8.25 to 8.14 -- what does that mean?  What it does not mean is that the oceans are acidic, for their pH would have to be below 7.0 to say that.  In fact, we would call it alkaline (the opposite of acidity).  But acidification indicates a direction, not a specific place on the pH scale (some climate warming skeptics seem not to understand the difference) .  Chemically, pH is defined as the "negative log (hydrogen ion concentration)". But what does THAT mean?

The hydrogen ion, or H+ (a hydrogen atom without its electron, or a bare proton), is the main acidic species in water.  If the concentration of H+ is 8.00E-8 = 0.00000001 Molar (moles per liter, or just M), then the log of that number is -8.00, its negative log is 8.00, and so the pH is 8.00.  As to the specific cases here:  pH 8.25 => -8.25; antilog (-8.25), or 10 to the power of the number) yields 5.62E-9 H+ M, while 8.16 => -8.16 => 7.14E-9 H+ M.  That's a difference of 1.52E-9 H+ M concentration, or 0.00000000152M.  Yes, it is a 29% increase in acidity, mathematically.  Of course, 29% of practically nothing is even closer to actually nothing.   But chemically, especially biochemically, it can be very important.

For example, your blood pH has to be kept within a narrow range of 8.25 and 8.35, or illness, even death, can result.  I do not know all the reasons for this, but I can tell you that many biomolecules have both basic (opposite of acidic) and acidic forms, and they are chemically different.  They may have to be kept within a very narrow equilibrium of basic and acidic forms, each running a different reaction.  Or some are all necessarily basic at this pH, while others all acidic.  At pHs near 7.0 (neutrality), these equilibria are extremely sensitive to these tiny changes I outlined above.

So it is not difficult to see how a drop in 0.09 pH units (combined with a degree or two warming) could wreak havoc on numerous sea organisms, plant, animal, protozoan, or bacterial. On the other hand, the immensity of the oceans assures that there will be pH (and temperature) variations, in time and location, so sea life should be expected to be a little more hardy. But there are still fairly strict limits. The 21'st century will surely test those limits.

A little more chemistry now. We blithely speak of CO2 increasing water acidity, but how? First, CO2 is mildly soluble in water, the lower the water temperature, or the higher the water pressure, the more soluble (for thermodynamic reasons we need go into here) it is. That isn't enough for acidity, however.
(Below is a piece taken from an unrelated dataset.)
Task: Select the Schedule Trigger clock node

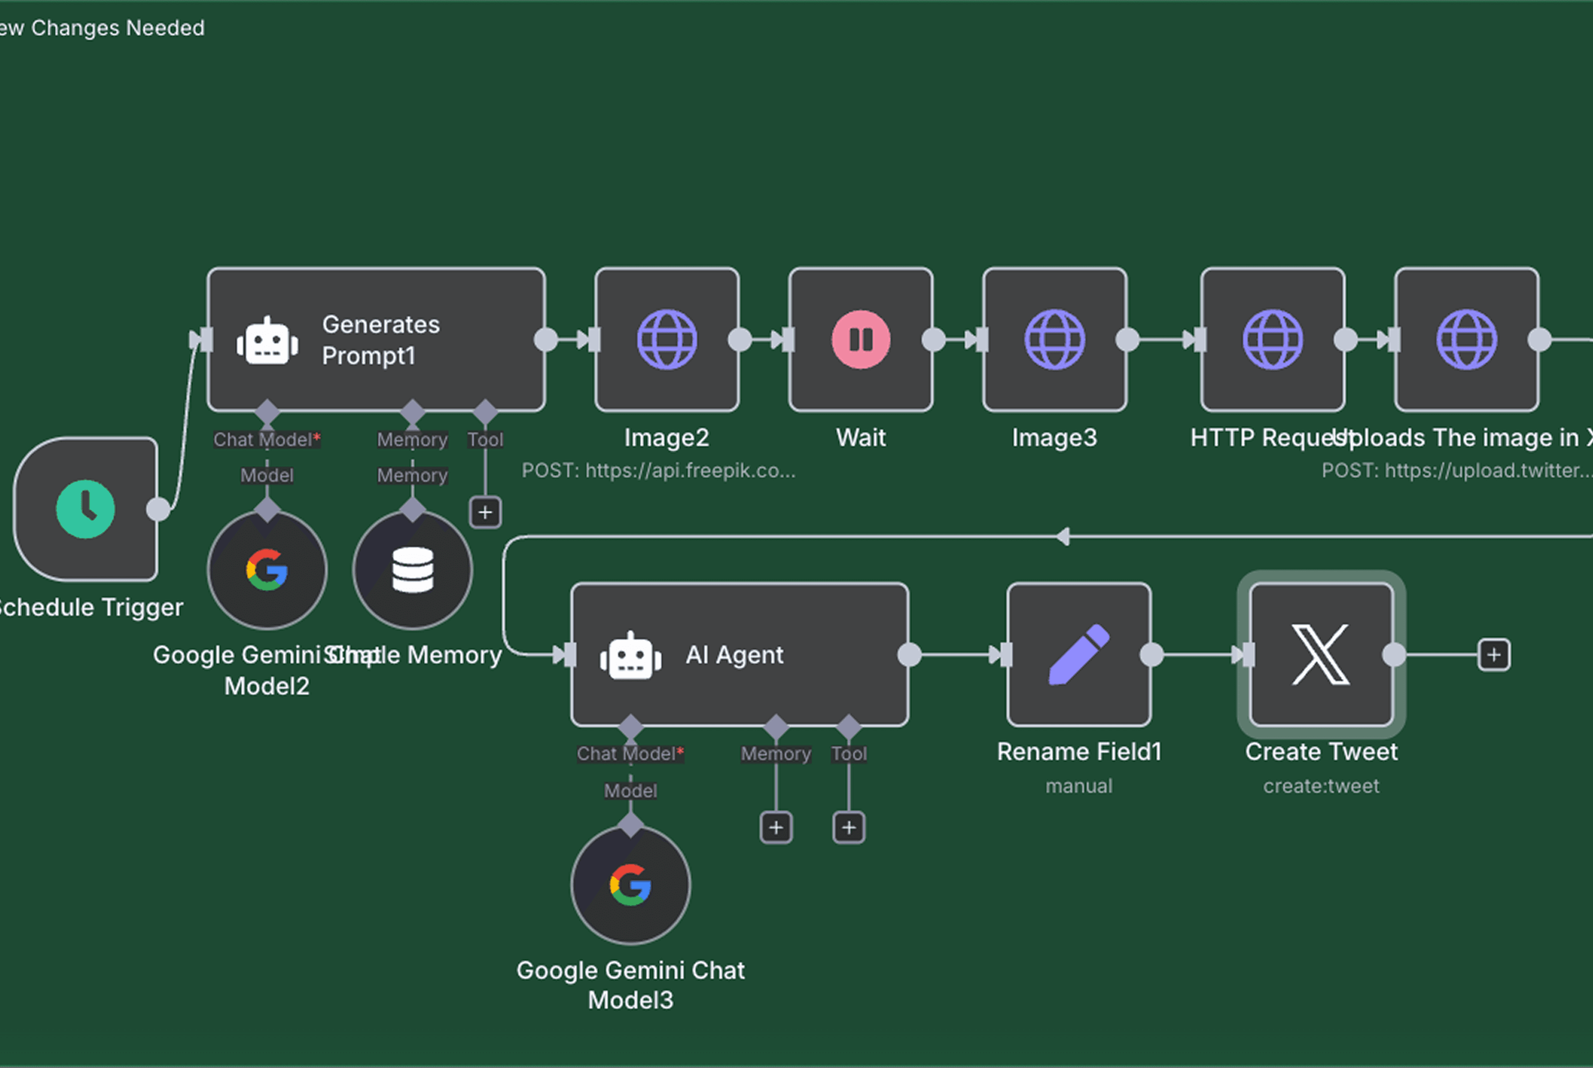Action: pyautogui.click(x=85, y=509)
There has to be a chemical reaction between CO2 and H2O first: CO2 + H2O <=> HCO3- and H+. The <=> sign means the reaction goes in both directions; which set of reactants/products is favored depends on various conditions. Cold leans toward the first two, pressure the opposite way. This again is thermodynamics, with enthalpy and entropy competing against each other. At the low concentrations of CO2, in general the latter is favored. But it's still a tiny contribution of H+, enough, as you've seen, to lower ocean water an average of 0.1 pH units over the last two hundred years (and I would not be surprised if 0.5 – 0.7 units of that is within the last 30-40 years, and it ~doubles by 2100 – this is serious).